If not, data stored using one SAFE file system app will not be automatically accessible to other apps or platforms. So, for example I save stuff in my web editor, but it isn’t readable on my mounted SAFE drive or vice versa.

So one question for me is how could we enhance the underlying built in APIs to solve the problems I’ve hit which @oetyng has found solutions to? There are different options here and we don’t need the answers now, but if we want a universal SAFE file system I think that’s the key question, and will need to involve '@Maidsafe and their plans, which I understand are still evolving (wrt append-only data and RDF).

Mean time @oetyng and I can work together as well as on our separate projects, learning and flushing out further issues that need to be considered.

How does that sound?


#6

The more you two are able to prototype and find working solutions to in whichever language is most comfortable/efficient for you, the easier it will be (for MS?) to refactor in Rust and integrate with the core NFS api.

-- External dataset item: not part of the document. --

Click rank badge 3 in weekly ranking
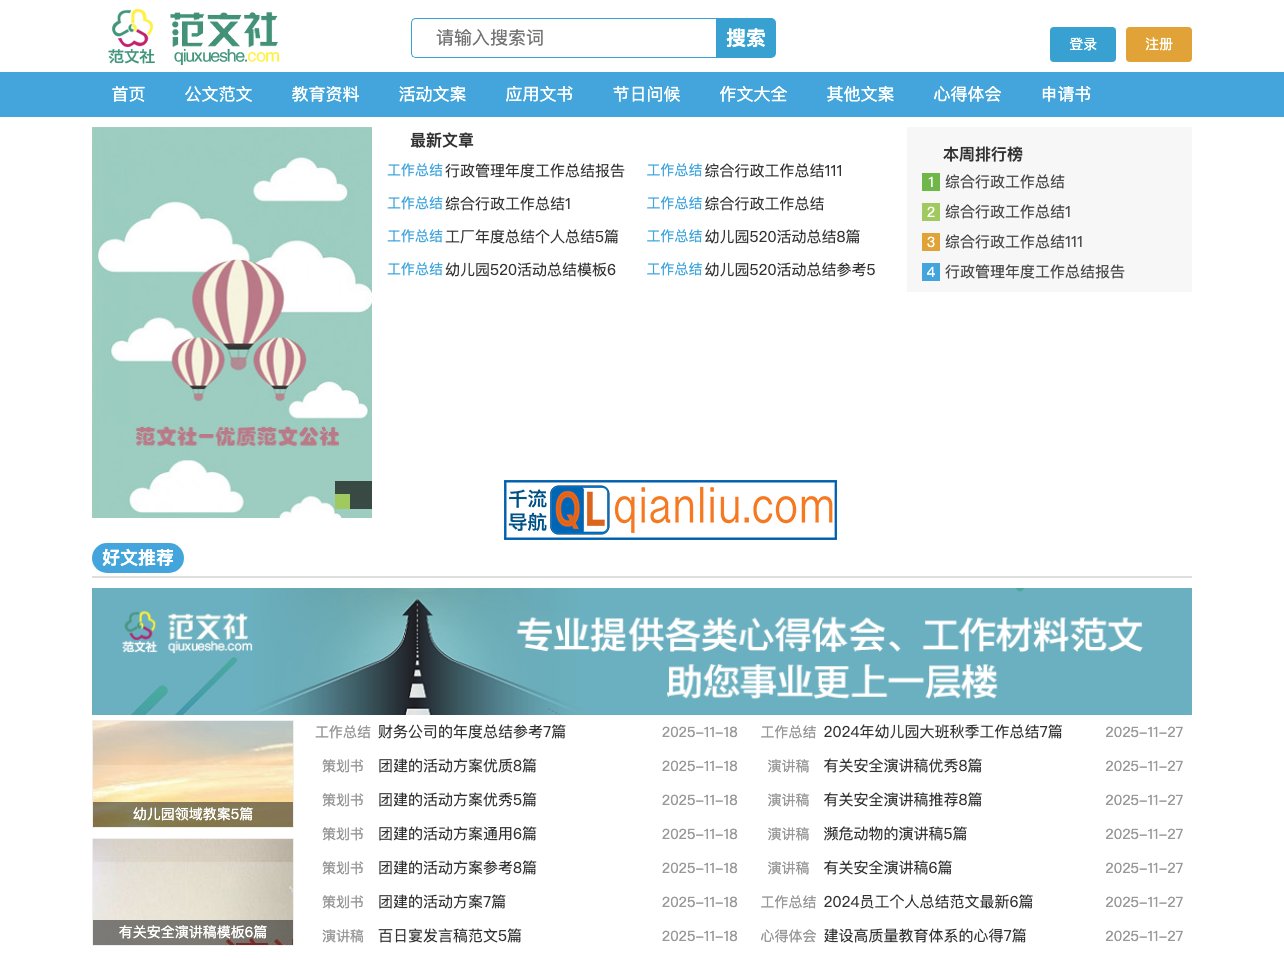tap(931, 242)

So in other words, I agree that what you’ve done so far is the best way one could go about doing it given the time/resource constraints and learning curves involved. I hope to be able to join in on the fun at some point, but have been learning a lot by watching your progress as I sit on the sidelines. Thank you!


#7

Yes, totally agree. Actually I haven’t yet reached the part where I know how that could be done. So far only beginning to explore how an expandable structure can be used.

There is so much interesting to get into with regards to indexing and searching that will also affect our aims and wishes when it comes to data structures in the network. I will head towards that in a while (as well as deeper into distributed RDF world), first however: needing to get more solid results from these recent ideas, see that there are no lurking limitations, solve those I already have spotted, get to acceptable reliability and performance.

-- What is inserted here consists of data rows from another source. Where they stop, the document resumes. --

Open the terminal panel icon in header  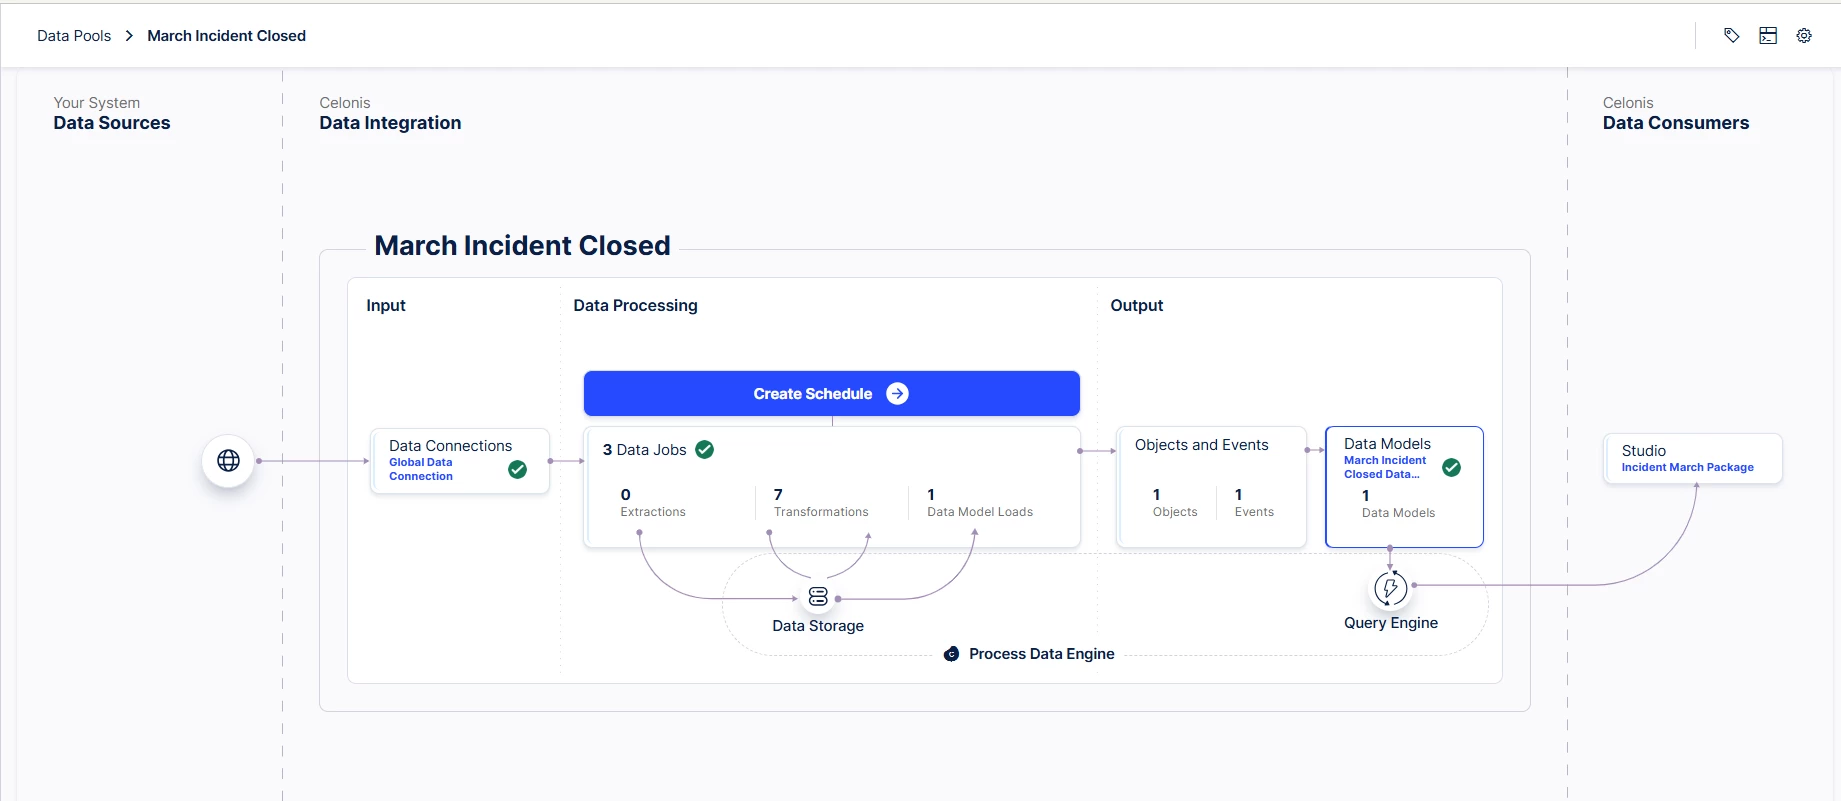[x=1768, y=36]
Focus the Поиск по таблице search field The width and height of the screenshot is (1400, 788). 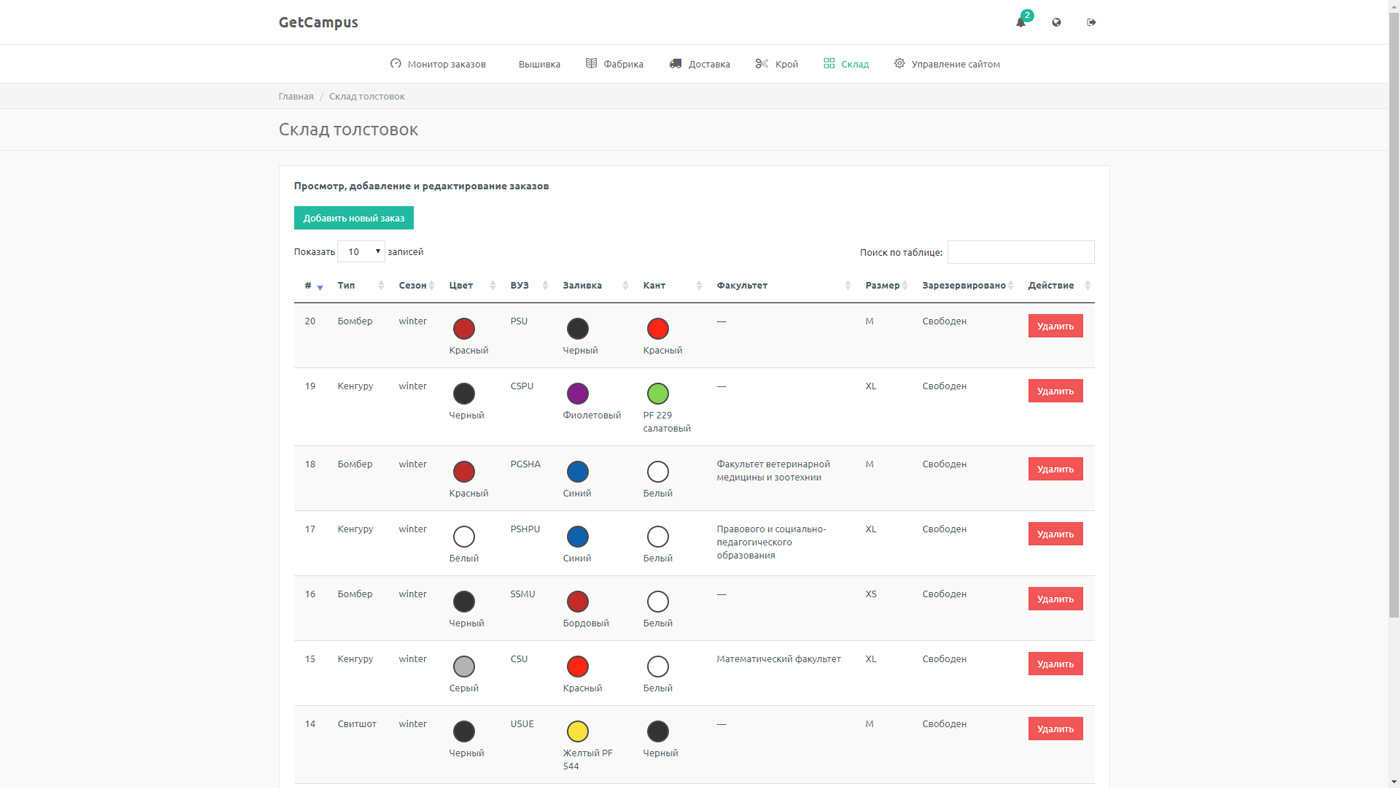pos(1021,252)
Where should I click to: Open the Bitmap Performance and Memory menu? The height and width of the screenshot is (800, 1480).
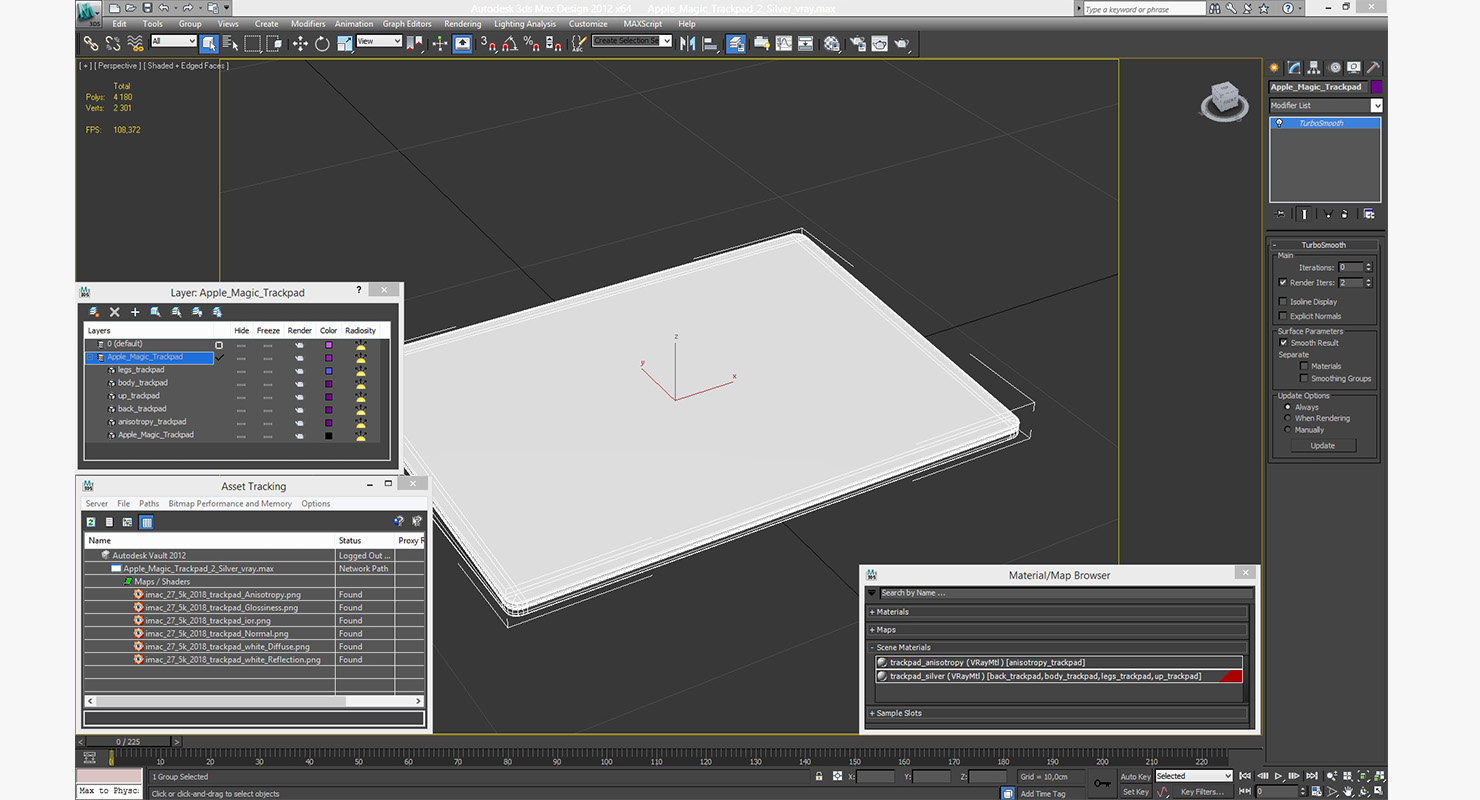pos(230,504)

Absolutely great. I need to focus on some other things for a while now, but after that I’d be very happy to have a chat and talk more about all these things!


#8

Me too, as noted elsewhere my available time is reducing quite a bit now. Hopefully I’ll have enough to get a useful product (eg decentralised git - that’s my current aim) meanwhile we can feed into the Maidsafe processes, and keep in touch.

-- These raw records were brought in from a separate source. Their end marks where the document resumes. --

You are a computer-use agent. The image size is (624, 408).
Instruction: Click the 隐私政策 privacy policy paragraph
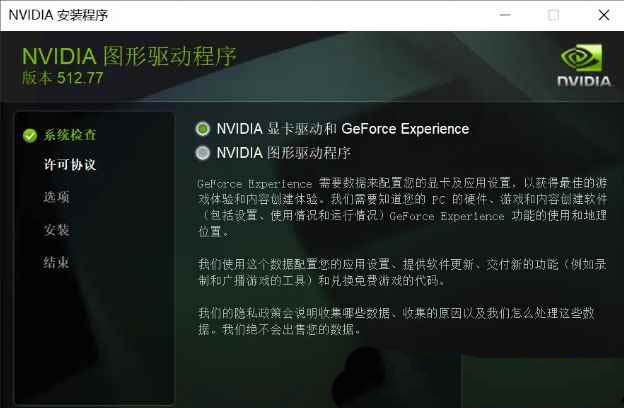[396, 321]
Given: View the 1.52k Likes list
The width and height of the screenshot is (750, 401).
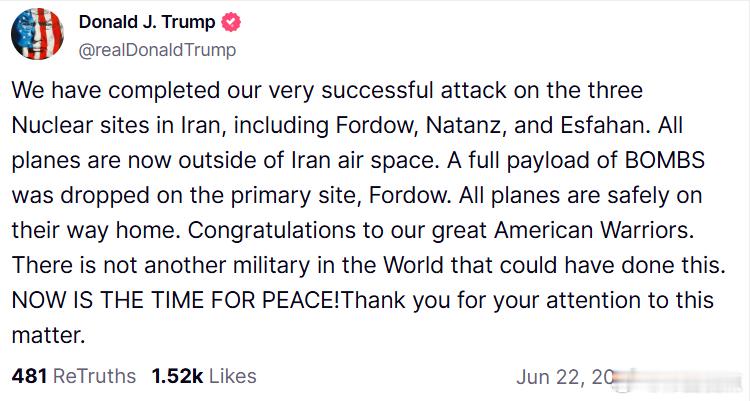Looking at the screenshot, I should tap(204, 376).
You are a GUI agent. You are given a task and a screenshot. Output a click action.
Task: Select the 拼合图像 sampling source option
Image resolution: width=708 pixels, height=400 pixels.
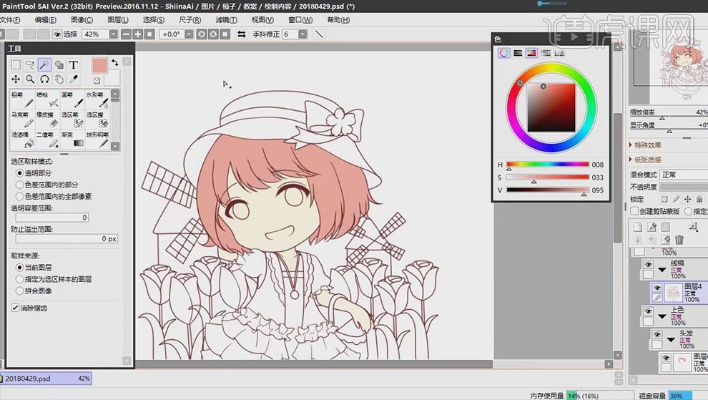(x=19, y=291)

Great work @oetyng, exciting to see and I’m very interested to see how it develops.


#9

Concerning distributed version control systems on Safe; I also think it is smart to focus on the very popular Git, but best also to keep an eye on Pijul. That seems to be a better match technically, because the same change in the controlled data causes more underlying data (that has to be effectively stored) to change in Git than Pijul, if I understand it correctly. I know HappyBeing is already aware of Pijul, but could be informative for others who read this.
I wonder if it could be useful to use inotify on Linux in another, simpler implementation of a file sync solution between local storage and the Safe Network. Inofity can probably only be used for syncing local file and directory changes to Safe. Not in the other direction. It seems interesting to me to maybe try something with inotify on Linux, in combination with python (Safe bindings).


#10

This something to think about?


#11

Imo Rsync is about as easy as it gets for managing a local folder with a mounted safe drive.


#12

Yes rsync is a very useful tool. But inotify has another function, like make it possible to rsync automatically and immediately after a file changed and not periodically.